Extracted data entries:

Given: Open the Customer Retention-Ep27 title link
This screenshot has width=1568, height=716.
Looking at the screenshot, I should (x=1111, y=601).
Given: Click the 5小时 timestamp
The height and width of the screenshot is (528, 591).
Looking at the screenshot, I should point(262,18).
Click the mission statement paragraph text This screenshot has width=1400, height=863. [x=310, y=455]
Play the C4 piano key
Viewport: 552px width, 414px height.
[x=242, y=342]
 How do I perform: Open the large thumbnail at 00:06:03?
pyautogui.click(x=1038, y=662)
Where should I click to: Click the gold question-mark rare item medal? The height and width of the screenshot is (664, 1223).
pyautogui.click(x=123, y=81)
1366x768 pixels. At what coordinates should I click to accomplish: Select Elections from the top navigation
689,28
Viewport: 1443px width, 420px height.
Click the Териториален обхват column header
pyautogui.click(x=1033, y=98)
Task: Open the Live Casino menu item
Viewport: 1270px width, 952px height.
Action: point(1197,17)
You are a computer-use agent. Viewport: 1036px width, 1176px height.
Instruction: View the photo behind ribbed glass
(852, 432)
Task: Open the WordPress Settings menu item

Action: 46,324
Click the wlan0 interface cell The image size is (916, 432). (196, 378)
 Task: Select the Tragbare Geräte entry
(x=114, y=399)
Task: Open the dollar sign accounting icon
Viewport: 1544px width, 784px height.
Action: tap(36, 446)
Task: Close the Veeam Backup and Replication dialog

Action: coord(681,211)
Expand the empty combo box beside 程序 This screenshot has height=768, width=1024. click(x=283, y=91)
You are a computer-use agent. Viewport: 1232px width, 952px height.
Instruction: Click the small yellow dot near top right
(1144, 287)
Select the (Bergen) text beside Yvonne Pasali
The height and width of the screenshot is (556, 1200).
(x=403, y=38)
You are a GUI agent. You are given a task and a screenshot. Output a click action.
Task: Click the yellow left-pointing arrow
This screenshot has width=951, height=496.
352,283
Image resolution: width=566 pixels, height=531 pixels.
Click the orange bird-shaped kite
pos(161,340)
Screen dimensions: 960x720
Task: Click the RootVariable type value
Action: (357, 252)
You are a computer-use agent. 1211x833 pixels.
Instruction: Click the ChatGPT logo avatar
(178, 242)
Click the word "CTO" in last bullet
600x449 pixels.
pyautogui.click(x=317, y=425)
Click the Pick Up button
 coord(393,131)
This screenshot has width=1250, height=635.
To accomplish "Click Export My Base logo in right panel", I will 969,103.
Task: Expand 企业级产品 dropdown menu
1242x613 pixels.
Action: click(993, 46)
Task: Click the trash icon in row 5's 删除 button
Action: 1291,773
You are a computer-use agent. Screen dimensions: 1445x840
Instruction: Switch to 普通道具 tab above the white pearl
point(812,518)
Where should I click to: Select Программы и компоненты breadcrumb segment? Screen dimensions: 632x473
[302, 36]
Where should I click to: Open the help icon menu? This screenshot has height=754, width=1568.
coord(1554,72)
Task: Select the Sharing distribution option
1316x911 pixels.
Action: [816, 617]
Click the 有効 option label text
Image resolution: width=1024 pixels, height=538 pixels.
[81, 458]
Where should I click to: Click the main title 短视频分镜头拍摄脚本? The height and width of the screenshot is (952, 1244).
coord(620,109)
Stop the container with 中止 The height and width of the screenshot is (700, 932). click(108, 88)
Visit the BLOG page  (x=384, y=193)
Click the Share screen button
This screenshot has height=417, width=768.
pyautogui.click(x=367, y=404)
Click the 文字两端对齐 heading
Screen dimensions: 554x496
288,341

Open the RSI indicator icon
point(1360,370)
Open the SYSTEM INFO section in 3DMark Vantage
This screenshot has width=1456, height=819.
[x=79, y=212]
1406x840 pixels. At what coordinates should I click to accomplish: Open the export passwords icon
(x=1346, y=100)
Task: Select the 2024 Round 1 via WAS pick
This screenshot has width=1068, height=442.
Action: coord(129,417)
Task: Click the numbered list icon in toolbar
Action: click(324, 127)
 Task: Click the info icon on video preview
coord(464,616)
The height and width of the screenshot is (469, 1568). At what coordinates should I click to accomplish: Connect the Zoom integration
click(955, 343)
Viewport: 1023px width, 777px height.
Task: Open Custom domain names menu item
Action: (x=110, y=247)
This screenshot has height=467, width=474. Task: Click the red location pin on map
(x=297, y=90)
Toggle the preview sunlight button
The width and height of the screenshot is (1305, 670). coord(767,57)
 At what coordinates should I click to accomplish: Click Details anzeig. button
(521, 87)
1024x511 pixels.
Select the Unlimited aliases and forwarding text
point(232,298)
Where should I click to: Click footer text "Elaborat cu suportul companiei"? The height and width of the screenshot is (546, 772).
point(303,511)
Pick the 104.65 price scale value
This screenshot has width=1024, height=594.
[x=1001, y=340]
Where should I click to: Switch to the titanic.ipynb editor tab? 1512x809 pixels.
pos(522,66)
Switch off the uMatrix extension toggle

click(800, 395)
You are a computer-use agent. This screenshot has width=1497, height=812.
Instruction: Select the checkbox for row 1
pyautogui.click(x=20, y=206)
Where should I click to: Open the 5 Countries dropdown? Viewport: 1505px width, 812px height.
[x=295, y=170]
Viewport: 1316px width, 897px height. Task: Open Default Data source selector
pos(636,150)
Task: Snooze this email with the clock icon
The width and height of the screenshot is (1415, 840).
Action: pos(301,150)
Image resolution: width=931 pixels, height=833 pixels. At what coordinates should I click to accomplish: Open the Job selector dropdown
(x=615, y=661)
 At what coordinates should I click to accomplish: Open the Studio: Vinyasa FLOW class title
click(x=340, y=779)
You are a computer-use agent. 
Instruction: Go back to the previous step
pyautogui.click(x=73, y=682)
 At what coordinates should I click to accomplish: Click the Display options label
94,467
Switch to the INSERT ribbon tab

• _What you have to do_
Render the data above as a Markdown table with the columns "Row" and "Entry," starting with the line that contains "How do I perform: Open" and going on through the line that contains "(x=403, y=38)". Number each line and omit blank ones.

• _Problem solution_
| Row | Entry |
|---|---|
| 1 |  How do I perform: Open the large thumbnail at 00:06:03? |
| 2 | pyautogui.click(x=1038, y=662) |
| 3 | Where should I click to: Click the gold question-mark rare item medal? The height and width of the screenshot is (664, 1223). |
| 4 | pyautogui.click(x=123, y=81) |
| 5 | 1366x768 pixels. At what coordinates should I click to accomplish: Select Elections from the top navigation |
| 6 | 689,28 |
| 7 | Viewport: 1443px width, 420px height. |
| 8 | Click the Териториален обхват column header |
| 9 | pyautogui.click(x=1033, y=98) |
| 10 | Task: Open the Live Casino menu item |
| 11 | Viewport: 1270px width, 952px height. |
| 12 | Action: point(1197,17) |
| 13 | You are a computer-use agent. Viewport: 1036px width, 1176px height. |
| 14 | Instruction: View the photo behind ribbed glass |
| 15 | (852, 432) |
| 16 | Task: Open the WordPress Settings menu item |
| 17 | Action: 46,324 |
| 18 | Click the wlan0 interface cell The image size is (916, 432). (196, 378) |
| 19 |  Task: Select the Tragbare Geräte entry |
| 20 | (x=114, y=399) |
| 21 | Task: Open the dollar sign accounting icon |
| 22 | Viewport: 1544px width, 784px height. |
| 23 | Action: tap(36, 446) |
| 24 | Task: Close the Veeam Backup and Replication dialog |
| 25 | Action: coord(681,211) |
| 26 | Expand the empty combo box beside 程序 This screenshot has height=768, width=1024. click(x=283, y=91) |
| 27 | You are a computer-use agent. Viewport: 1232px width, 952px height. |
| 28 | Instruction: Click the small yellow dot near top right |
| 29 | (1144, 287) |
| 30 | Select the (Bergen) text beside Yvonne Pasali |
| 31 | The height and width of the screenshot is (556, 1200). |
| 32 | (x=403, y=38) |